Copa America schlägt die EM!
von knospepeter
Die Fußball-Europameisterschaft holt die Deutschen derzeit auf die Sofas, das Fernsehen feiert hohe Einschaltquoten. Aber die Begeisterung ist dennoch gedämpft, Public Viewing ist nicht mehr der große Renner, da spielt natürlich auch das Wetter eine Rolle. Angst vor Terror und Nässe ersticken ein mögliches Sommermärchen im Keim. Aber auch sportlich lässt die Europameisterschaft Wünsche offen. Und dies, obwohl die sogenannten „Kleinen“ wie Wales oder Island für Begeisterung sorgen. Erstickt wird auch der begeisternde Fußball, nämlich im taktischen Geplänkel. Diesbezüglich könnte die kürzlich beendete Copa America, die „Europameisterschaft“ in Südamerika, als Vorbild dienen.
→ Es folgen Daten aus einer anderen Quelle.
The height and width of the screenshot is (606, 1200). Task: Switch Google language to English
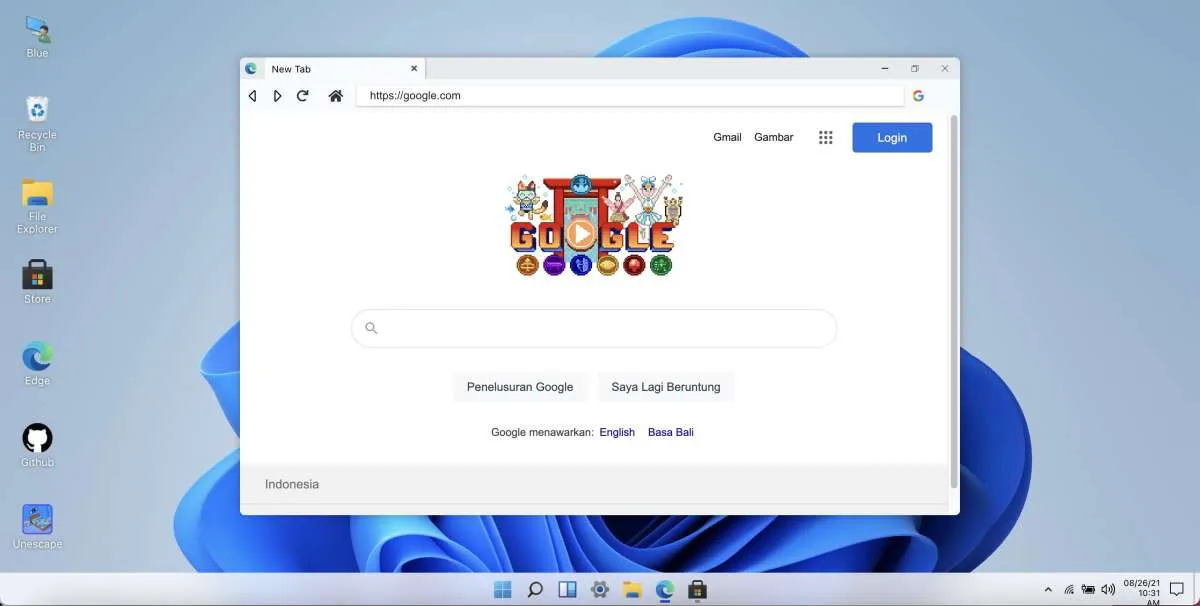(x=617, y=432)
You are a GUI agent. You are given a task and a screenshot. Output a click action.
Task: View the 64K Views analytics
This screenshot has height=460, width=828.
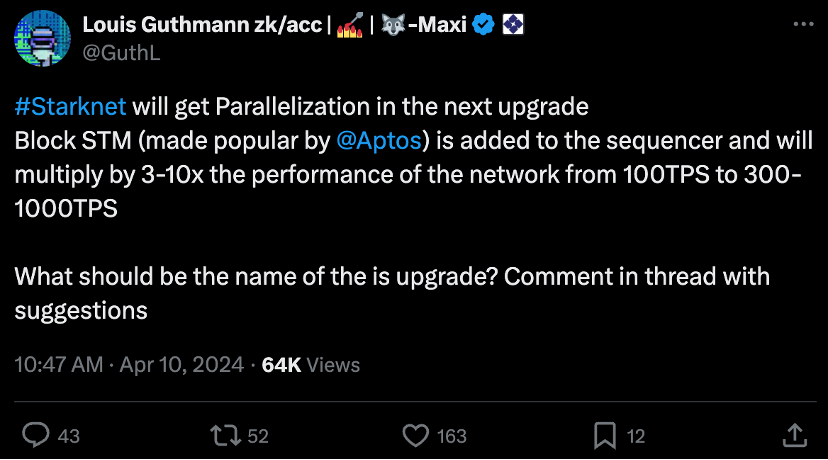click(310, 365)
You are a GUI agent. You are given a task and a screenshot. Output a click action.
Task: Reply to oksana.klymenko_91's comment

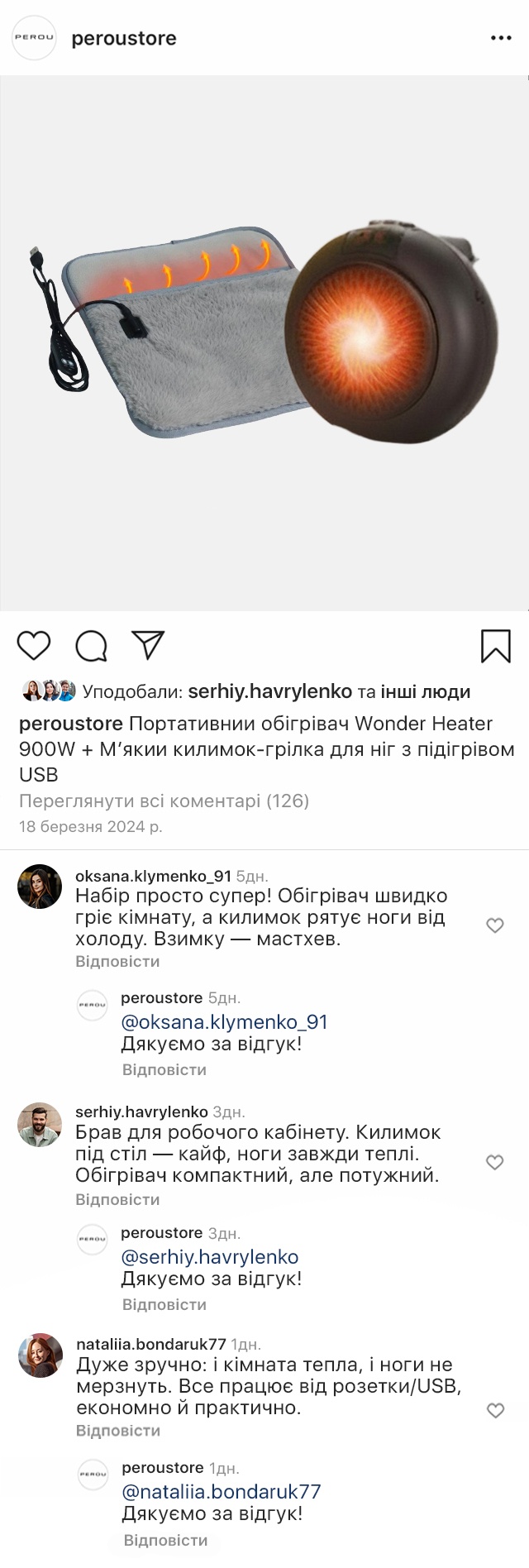click(117, 962)
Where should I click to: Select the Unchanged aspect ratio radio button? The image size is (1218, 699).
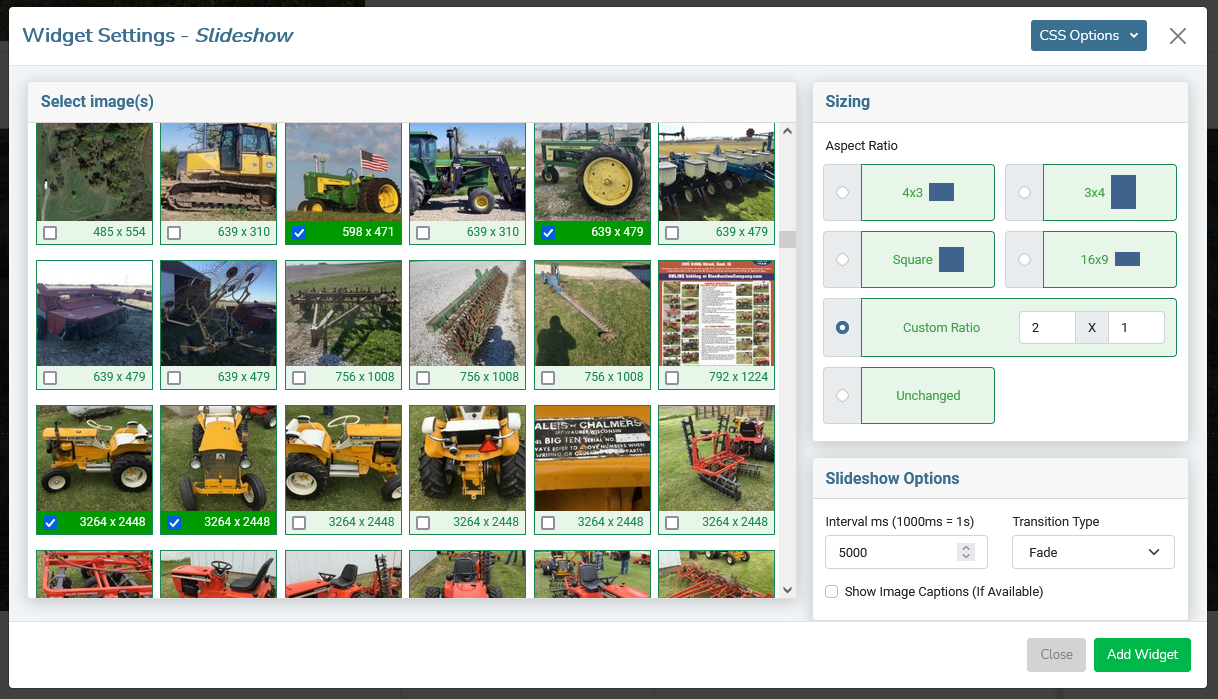[842, 395]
Dort, so beobachtete es Österreichs Ex-Nationalspieler Andreas Herzog als Co-Trainer der USA, „wird der offensivere und technisch feinere Fußball mit der besseren individuellen Klasse geboten“. Klare Aussage: Die Copa America schlägt die Europameisterschaft!
Zum 100-jährigen Jubiläum wurde die „Copa America Centenario 2016“ in den USA ausgetragen und so waren auch die USA ausnahmsweise dabei. Nach anfänglicher Zurückhaltung gab es große Begeisterung im Land des Gastgebers, Erinnerungen an die Weltmeisterschaft 1994 wurden wach und die USA darf diese Copa auch als Bewerbung für die WM 2026 einreichen. Die Copa hatte den Vorteil, dass 16 Nationen am Start waren, so wie bisher ebenfalls bei der EM. Die Aufstockung auf 24 Nationen tat der EM in Frankreich nicht gut, aber eine Reduzierung wird es nicht mehr geben. Bei der Copa fielen auch viel mehr Tore, die Spiele konnten begeistern. Mit dem Ausscheiden von Brasilien bereits nach der Gruppenphase gab es ebenfalls einen großen Favoritensturz. Die Copa bot alles!
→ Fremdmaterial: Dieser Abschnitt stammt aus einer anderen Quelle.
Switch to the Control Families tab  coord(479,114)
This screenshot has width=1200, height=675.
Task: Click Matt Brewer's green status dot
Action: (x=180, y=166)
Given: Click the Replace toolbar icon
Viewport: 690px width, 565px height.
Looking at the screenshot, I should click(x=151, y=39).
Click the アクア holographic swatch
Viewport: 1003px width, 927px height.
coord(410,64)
Die USA unter Jürgen Klinsmann schaffte es sogar ins Halbfinale, hatte aber beim 0:4 gegen Argentinien keine Chance. Im zweiten Halbfinale trafen sich die Mannschaften, die neben Argentinien am meisten begeisterten, nämlich Kolumbien und Chile, der Titelverteidiger und erneute Meister. Wieder setzte sich Chile (angeführt vom Bayern-As Arturo Vidal) im Finale gegen Argentinien im Elfmeterschießen durch und unterstrich, dass es in Südamerika die Rolle der Fußball-Großmacht von Brasilien übernommen hat. Im Land vom einstigen Super-Star Pele ist die Trauer groß, aber auch Argentinien jammert, weil Lionel Messi nach Final-Niederlagen in Serie mit der Nationalmannschaft die Lust verloren hat und seinen Rücktritt erklärte. Die Copa bot also alles, Begeisterung und tiefe Niedergeschlagenheit.
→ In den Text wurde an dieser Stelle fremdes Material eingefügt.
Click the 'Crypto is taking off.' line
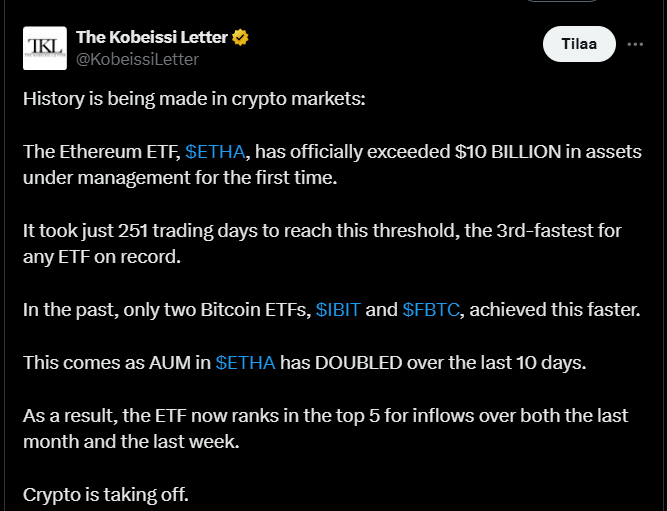tap(105, 493)
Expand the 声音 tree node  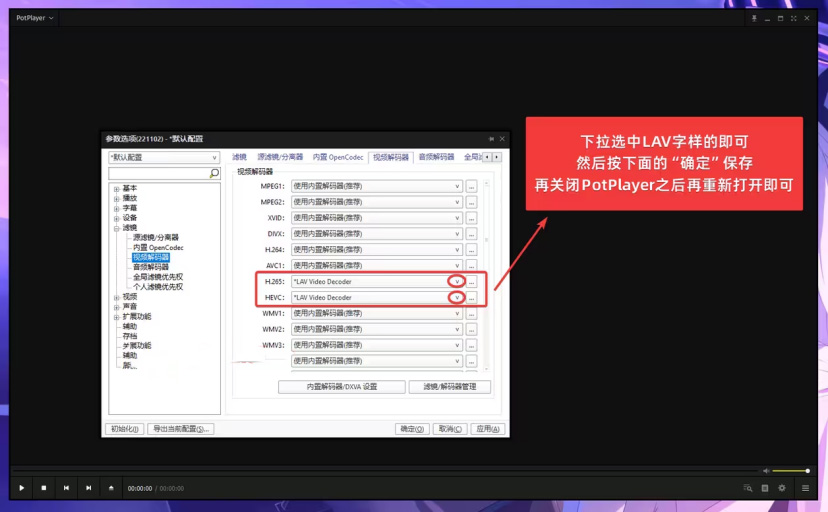click(x=116, y=307)
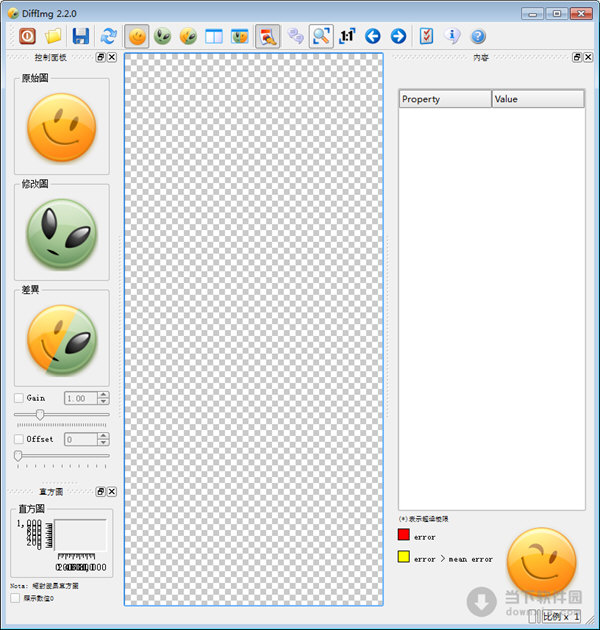
Task: Increase Gain value with spinner up arrow
Action: coord(103,394)
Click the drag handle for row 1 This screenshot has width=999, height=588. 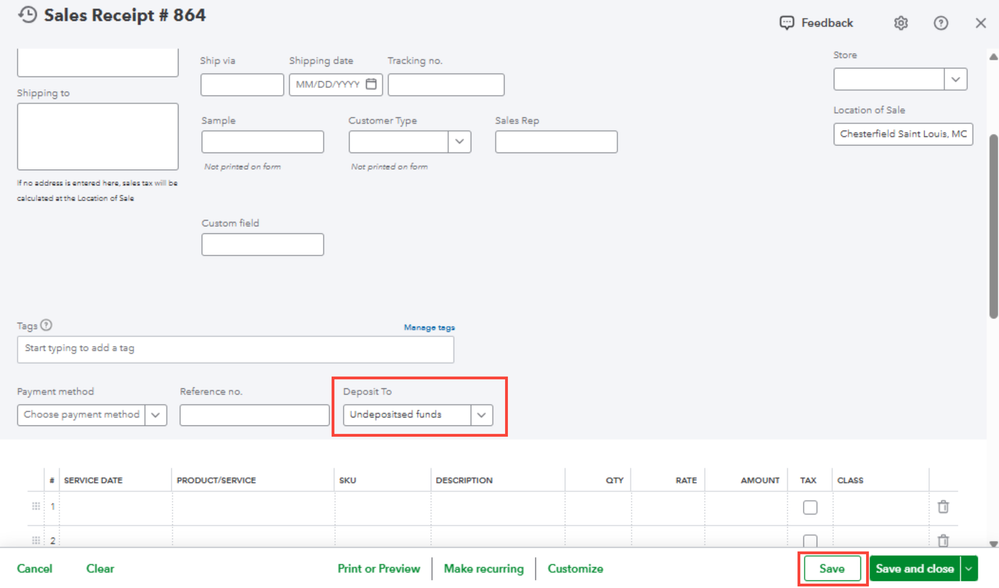36,507
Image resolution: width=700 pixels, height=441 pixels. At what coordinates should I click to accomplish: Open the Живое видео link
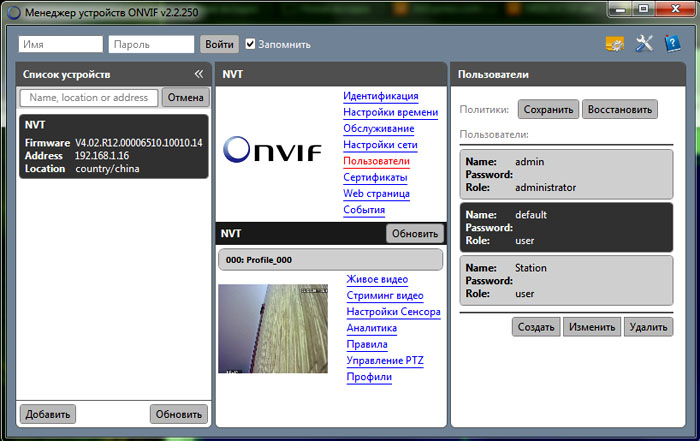[x=377, y=279]
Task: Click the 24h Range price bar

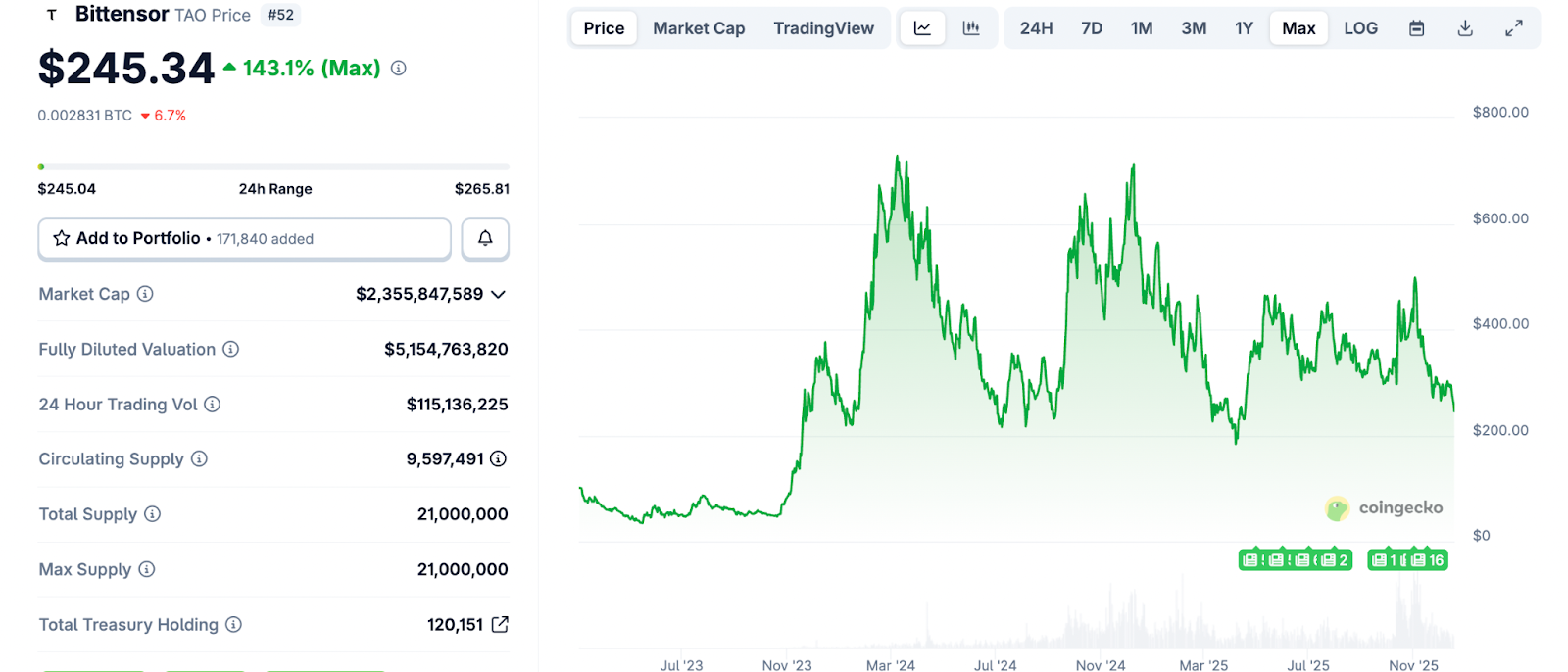Action: [x=273, y=167]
Was wird am Ende der Europameisterschaft nach dem Finale am 10. Juli stehen? Welche Fußball-Größen haben danach die Niederlagen satt? Einige Trainer haben schon ihren Abschied verkündet, weil ihre Mannschaften die Erwartungen nicht erfüllen konnten. Das Brasilien von Europa war wohl England, das mit einer vermeintlich hoffnungsvollen Mannschaft in Frankreich antrat und am Ende gegen Island hoffnungslos unterging. Was noch fehlt für die letzte Woche ist spektakulärer Fußball frei von taktischen Zwängen, getragen von Begeisterung. Doch ist das in Europa überhaupt möglich?